#### Working data

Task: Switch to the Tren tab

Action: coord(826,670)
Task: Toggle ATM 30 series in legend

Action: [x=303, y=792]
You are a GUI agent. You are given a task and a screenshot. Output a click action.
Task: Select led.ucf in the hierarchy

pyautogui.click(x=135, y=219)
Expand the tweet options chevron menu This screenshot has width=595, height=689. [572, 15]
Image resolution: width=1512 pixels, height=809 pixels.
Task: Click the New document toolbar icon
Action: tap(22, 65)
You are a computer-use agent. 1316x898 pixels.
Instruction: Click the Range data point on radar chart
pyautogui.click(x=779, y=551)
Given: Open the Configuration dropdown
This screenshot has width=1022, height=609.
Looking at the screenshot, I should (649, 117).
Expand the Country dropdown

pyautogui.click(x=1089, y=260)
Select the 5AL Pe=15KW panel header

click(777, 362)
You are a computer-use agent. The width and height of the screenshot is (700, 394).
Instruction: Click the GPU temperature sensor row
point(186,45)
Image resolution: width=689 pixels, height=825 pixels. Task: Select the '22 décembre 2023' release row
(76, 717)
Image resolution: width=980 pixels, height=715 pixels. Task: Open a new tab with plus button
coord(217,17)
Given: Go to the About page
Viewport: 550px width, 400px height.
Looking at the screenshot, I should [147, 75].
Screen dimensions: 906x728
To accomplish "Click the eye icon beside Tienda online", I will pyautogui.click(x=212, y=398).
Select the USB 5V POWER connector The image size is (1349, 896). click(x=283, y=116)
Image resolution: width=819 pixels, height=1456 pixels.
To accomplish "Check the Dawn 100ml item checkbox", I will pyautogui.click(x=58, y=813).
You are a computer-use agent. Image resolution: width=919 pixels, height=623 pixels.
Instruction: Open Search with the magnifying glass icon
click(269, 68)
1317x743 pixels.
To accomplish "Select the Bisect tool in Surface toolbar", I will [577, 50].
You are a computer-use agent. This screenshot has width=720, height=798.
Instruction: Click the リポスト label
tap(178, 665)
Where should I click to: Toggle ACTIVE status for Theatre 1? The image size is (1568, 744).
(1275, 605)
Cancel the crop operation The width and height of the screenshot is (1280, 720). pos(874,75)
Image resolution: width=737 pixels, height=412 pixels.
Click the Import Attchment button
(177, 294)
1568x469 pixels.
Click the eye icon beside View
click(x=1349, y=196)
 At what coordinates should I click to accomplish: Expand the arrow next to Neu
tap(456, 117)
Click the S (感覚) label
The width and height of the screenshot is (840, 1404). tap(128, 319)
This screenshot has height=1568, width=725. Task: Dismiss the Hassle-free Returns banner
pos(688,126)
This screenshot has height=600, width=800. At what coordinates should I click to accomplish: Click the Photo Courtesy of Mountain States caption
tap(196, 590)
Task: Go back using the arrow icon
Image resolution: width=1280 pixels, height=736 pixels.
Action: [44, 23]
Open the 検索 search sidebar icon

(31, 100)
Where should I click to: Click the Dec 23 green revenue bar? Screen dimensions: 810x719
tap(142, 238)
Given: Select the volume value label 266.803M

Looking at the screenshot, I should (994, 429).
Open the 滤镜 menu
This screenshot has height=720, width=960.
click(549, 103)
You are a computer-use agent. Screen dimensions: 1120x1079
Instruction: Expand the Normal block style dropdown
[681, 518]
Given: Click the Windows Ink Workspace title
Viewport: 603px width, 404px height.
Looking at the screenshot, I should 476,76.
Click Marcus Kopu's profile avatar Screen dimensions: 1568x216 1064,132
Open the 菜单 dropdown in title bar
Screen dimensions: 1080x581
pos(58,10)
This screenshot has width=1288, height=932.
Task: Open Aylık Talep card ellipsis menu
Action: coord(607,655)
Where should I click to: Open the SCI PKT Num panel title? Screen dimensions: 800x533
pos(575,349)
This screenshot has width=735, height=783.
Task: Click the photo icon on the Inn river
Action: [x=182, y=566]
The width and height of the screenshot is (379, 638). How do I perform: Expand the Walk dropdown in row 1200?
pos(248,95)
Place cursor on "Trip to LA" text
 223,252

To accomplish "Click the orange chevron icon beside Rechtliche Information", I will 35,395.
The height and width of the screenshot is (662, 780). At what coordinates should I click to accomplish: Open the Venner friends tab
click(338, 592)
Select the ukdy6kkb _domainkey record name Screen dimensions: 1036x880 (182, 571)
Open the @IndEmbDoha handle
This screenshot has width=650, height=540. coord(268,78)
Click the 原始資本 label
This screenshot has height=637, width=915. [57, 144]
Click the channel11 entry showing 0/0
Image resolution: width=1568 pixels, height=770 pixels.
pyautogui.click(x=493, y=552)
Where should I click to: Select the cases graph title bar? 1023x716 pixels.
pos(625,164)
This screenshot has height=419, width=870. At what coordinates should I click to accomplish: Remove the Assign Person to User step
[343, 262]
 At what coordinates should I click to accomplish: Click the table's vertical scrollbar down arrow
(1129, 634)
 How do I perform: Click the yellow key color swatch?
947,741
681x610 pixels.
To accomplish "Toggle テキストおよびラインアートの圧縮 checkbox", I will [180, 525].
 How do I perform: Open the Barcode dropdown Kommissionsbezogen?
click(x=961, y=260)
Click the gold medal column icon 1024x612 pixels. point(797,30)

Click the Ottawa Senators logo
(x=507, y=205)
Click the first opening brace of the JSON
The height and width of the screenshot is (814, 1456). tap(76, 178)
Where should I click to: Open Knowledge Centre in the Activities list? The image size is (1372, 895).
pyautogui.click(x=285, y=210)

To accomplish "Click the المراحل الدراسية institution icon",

########

What you are asked to do. What is needed is a word-for-word copy of the records above, from the first line through the line that contains "Given: Open the Configuration dropdown".

Exercise solution.
Task: Switch to the Tren tab

Action: coord(826,670)
Task: Toggle ATM 30 series in legend

Action: [x=303, y=792]
You are a GUI agent. You are given a task and a screenshot. Output a click action.
Task: Select led.ucf in the hierarchy

pyautogui.click(x=135, y=219)
Expand the tweet options chevron menu This screenshot has width=595, height=689. [572, 15]
Image resolution: width=1512 pixels, height=809 pixels.
Task: Click the New document toolbar icon
Action: tap(22, 65)
You are a computer-use agent. 1316x898 pixels.
Instruction: Click the Range data point on radar chart
pyautogui.click(x=779, y=551)
Given: Open the Configuration dropdown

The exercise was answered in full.